Job >> Rename "label" to "caption" wherever it occurs in the stretch from the start of the data through the line containing "tap(262, 132)", and write out only those lines with nothing else changed.

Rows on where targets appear
- - -
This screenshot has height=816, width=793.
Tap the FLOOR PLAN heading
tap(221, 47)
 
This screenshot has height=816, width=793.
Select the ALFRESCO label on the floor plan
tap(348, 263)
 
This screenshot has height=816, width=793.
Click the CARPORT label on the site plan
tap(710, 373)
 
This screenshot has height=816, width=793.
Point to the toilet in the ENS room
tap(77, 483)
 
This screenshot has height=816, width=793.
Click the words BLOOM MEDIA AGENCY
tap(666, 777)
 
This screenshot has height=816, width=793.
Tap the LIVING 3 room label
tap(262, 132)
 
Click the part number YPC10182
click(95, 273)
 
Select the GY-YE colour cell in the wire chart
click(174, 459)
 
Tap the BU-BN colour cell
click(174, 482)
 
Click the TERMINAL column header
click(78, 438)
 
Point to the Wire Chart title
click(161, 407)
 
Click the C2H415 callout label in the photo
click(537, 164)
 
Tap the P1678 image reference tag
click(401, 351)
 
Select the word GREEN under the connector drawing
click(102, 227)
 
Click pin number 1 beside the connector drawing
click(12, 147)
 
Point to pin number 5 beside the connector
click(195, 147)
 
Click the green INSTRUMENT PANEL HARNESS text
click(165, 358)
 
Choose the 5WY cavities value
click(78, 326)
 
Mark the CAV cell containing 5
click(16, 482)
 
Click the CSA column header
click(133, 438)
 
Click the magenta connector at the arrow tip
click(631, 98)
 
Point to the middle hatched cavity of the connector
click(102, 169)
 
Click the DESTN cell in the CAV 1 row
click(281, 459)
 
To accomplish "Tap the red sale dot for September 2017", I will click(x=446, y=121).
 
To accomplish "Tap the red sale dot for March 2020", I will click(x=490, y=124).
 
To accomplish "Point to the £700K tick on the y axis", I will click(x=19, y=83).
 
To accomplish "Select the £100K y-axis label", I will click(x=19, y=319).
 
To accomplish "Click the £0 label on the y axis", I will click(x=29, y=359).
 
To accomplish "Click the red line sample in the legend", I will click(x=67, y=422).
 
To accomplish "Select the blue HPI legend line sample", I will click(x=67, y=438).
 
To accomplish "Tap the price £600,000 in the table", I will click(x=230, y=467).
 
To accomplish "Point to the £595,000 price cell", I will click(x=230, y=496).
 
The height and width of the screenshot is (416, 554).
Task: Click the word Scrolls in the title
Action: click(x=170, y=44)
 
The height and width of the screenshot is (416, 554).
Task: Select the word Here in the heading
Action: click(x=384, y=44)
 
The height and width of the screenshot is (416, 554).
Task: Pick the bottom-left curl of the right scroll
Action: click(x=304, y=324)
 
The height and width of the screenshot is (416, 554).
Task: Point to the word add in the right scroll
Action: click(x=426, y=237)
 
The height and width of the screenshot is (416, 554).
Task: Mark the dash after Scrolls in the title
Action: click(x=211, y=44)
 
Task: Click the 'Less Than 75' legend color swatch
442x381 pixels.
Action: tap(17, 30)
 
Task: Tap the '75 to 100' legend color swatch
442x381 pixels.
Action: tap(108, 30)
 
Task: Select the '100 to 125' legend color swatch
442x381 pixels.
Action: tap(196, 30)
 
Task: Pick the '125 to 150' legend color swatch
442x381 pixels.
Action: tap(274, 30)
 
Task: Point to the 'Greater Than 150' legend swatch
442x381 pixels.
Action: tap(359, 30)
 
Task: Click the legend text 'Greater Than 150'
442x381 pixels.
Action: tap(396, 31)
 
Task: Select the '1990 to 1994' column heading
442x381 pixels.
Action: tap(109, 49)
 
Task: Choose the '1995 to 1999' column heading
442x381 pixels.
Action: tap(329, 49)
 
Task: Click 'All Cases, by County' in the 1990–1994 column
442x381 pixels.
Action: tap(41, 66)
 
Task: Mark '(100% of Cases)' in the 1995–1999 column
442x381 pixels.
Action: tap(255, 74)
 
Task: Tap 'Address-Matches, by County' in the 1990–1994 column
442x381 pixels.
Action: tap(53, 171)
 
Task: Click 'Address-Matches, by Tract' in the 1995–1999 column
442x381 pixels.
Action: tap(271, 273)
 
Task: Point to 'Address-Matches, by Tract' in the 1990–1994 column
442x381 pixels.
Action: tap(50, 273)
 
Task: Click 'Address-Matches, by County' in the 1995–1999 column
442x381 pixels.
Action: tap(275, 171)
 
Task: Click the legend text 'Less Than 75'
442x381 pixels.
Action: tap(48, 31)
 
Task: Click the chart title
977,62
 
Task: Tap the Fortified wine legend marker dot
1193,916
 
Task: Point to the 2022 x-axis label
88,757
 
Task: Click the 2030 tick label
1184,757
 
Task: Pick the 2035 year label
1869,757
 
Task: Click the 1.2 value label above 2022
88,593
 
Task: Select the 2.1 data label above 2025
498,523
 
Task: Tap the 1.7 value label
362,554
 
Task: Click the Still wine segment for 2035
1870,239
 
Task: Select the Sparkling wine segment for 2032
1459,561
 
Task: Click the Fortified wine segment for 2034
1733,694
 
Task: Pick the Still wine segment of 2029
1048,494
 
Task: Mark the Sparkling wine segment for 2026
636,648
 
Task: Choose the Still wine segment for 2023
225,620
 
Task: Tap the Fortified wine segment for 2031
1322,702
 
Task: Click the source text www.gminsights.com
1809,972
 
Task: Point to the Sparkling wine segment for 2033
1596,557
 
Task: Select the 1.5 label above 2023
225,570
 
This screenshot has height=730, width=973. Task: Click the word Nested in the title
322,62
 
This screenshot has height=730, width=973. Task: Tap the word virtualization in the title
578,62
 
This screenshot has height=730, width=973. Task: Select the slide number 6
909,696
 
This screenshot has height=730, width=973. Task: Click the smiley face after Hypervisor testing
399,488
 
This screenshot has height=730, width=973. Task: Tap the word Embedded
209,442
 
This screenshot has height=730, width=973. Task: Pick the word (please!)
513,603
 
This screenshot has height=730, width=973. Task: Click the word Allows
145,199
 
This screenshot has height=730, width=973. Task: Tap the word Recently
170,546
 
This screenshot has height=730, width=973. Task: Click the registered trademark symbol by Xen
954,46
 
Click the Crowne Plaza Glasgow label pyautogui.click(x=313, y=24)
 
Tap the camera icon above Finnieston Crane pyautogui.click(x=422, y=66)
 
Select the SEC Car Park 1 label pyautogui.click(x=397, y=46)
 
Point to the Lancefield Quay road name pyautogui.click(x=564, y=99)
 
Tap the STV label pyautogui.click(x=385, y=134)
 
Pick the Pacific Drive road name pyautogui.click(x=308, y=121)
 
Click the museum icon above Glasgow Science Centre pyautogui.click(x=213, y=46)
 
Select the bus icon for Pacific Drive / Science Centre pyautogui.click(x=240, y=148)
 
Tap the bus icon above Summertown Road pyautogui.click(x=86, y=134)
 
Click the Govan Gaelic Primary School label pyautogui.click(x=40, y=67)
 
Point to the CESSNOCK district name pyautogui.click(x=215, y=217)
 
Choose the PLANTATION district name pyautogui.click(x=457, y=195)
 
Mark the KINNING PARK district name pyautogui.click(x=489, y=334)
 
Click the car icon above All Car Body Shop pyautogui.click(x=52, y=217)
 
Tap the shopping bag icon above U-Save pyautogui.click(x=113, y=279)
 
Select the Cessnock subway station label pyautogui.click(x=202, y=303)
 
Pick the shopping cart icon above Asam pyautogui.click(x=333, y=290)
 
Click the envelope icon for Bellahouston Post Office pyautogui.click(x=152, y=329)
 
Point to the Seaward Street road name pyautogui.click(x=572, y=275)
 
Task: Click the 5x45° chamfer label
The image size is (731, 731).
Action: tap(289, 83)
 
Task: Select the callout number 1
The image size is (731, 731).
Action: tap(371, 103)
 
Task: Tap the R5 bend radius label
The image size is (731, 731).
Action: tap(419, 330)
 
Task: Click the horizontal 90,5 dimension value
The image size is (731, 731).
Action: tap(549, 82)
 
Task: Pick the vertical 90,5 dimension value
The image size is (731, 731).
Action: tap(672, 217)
- - -
Exercise response >>
This screenshot has height=816, width=793.
Tap the FLOOR PLAN heading
tap(221, 47)
 
This screenshot has height=816, width=793.
Select the ALFRESCO caption on the floor plan
tap(348, 263)
 
This screenshot has height=816, width=793.
Click the CARPORT caption on the site plan
tap(710, 373)
 
This screenshot has height=816, width=793.
Point to the toilet in the ENS room
tap(77, 483)
 
This screenshot has height=816, width=793.
Click the words BLOOM MEDIA AGENCY
tap(666, 777)
 
This screenshot has height=816, width=793.
Tap the LIVING 3 room caption
tap(262, 132)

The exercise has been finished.